Our karma determines the actions that we are able to take in this lifetime, and our circumstances in this lifetime. There is no other possible explanation as to why some people are born in rich families and others in poor. Why some people live a lavish lifestyle and others who do not. Why there are some people who like peaches and other who like oranges. It is all due to the karma we have accumulated in the past life. Likewise, there are those who have the capacity to commit evil and those who do not. It is all dependent on Karma. Yet, under the correct circumstances, we cannot deny that every single one of us would be capable of evildoing. Imagine if someone did ask you to rob a bank. Would you do it? Mabe you would not, but what if you were robbing the bank to get medicine to save a dying family member or close friend? To pay for surgery to save yourself? Would you still deny that you are incapable of committing such a deed? I would think not. That is the sheer wonder of the working of Amida’s vow, which promises to save even the most defiled of beings. Everyone is defiled and so in relying on Amida’s vow, we are able to attain other power faith and achieve rebirth in his pure land. But whether we achieve rebirth in the pure land has nothing to do with our thoughts. We are always thinking, speaking and doing evil. Yes, there are intermittent thoughts of good, but this is not a factor that will determine whether we are able to achieve salvation or not.

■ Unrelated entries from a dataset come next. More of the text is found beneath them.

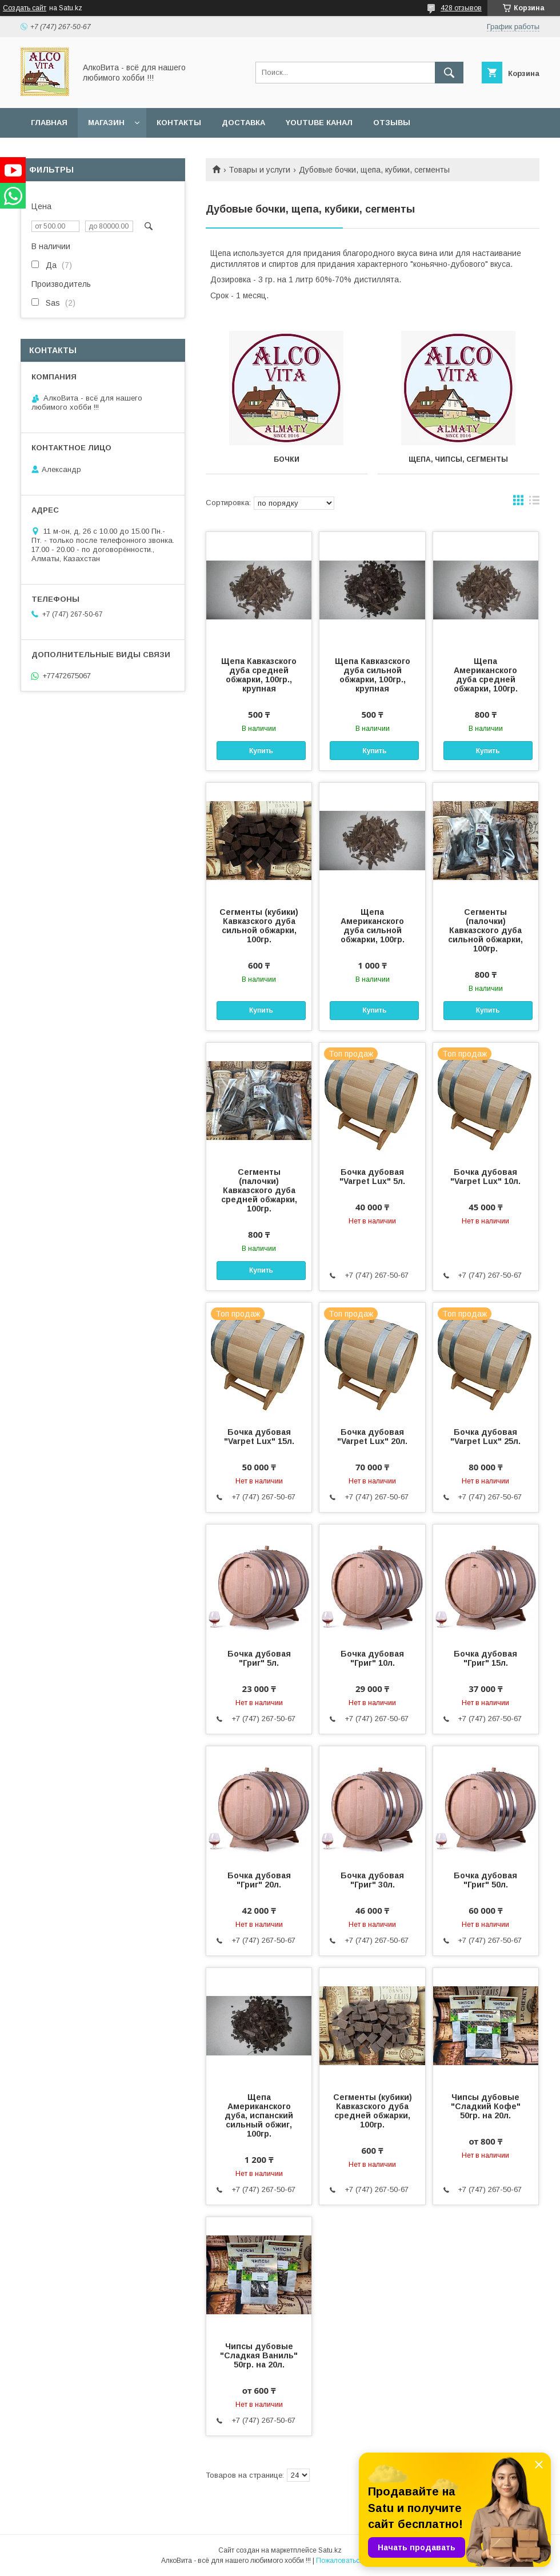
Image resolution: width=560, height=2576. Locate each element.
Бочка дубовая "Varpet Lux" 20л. (372, 1436)
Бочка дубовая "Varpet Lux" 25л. (485, 1436)
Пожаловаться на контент (357, 2561)
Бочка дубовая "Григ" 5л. (259, 1658)
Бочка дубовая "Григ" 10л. (372, 1658)
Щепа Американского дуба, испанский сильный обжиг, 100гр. (259, 2115)
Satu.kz (330, 2550)
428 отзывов (461, 8)
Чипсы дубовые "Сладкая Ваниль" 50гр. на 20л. (259, 2355)
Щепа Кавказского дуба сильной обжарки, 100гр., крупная (372, 675)
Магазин (106, 122)
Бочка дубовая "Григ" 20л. (259, 1880)
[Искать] (449, 72)
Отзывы (391, 122)
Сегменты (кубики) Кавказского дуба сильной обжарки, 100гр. (258, 925)
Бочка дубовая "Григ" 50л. (485, 1880)
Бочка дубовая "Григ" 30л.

When Dharmakara (Amida Buddha) spent 5 kalpas in contemplation, he also came to the very same conclusions. He has known the true nature of beings all along, and there is no way possible to fool him. Everything that is good and evil is only due to the workings of Karma. So, we should not pay attention to this, and leave it at that. These are called the evil passions which human beings suffer from. Through other power faith, their roots can become cut, however, our blind passions will still exist. The most important thing is to be true and entrusting to the vow of Amida Buddha, this is the one thing that can guarantee salvation and enlightenment.